[Opening Extracted data section]

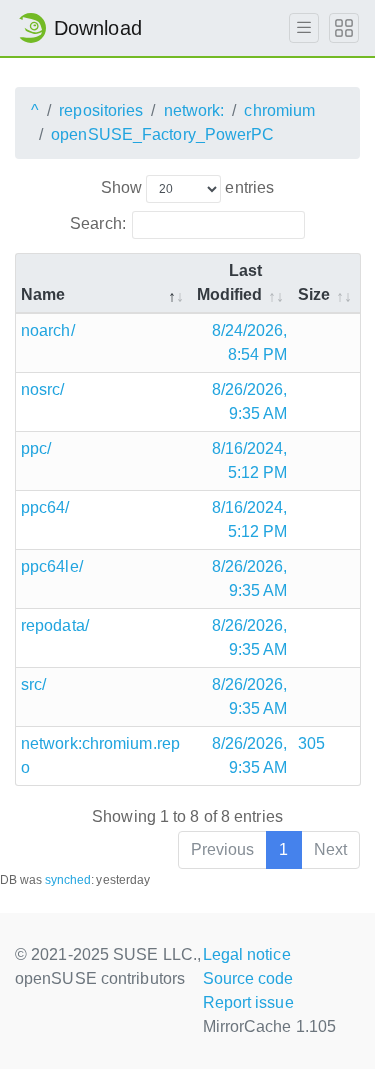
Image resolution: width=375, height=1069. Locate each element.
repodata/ (55, 625)
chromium (279, 110)
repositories (101, 110)
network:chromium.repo (100, 755)
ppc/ (36, 448)
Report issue (248, 1002)
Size (314, 294)
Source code (248, 978)
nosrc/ (43, 389)
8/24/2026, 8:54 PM (250, 342)
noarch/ (48, 330)
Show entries (187, 187)
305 (311, 743)
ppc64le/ (52, 566)
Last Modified (230, 282)
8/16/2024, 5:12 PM (250, 460)
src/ (33, 684)
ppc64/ (45, 507)
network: (194, 110)
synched (68, 880)
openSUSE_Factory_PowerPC (162, 134)
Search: (98, 223)
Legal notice (247, 954)
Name (43, 294)
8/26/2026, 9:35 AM (250, 401)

[Closing Extracted data section]

• **What to do**: Leaving the images out, retype all the material above exactly.

• **Response below**:
Image resolution: width=375, height=1069. Locate each element.
repodata/ (55, 625)
chromium (279, 110)
repositories (101, 110)
network:chromium.repo (100, 755)
ppc/ (36, 448)
Report issue (248, 1002)
Size (314, 294)
Source code (248, 978)
nosrc/ (43, 389)
8/24/2026, 8:54 PM (250, 342)
noarch/ (48, 330)
Show entries (187, 187)
305 (311, 743)
ppc64le/ (52, 566)
Last Modified (230, 282)
8/16/2024, 5:12 PM (250, 460)
src/ (33, 684)
ppc64/ (45, 507)
network: (194, 110)
synched (68, 880)
openSUSE_Factory_PowerPC (162, 134)
Search: (98, 223)
Legal notice (247, 954)
Name (43, 294)
8/26/2026, 9:35 AM (250, 401)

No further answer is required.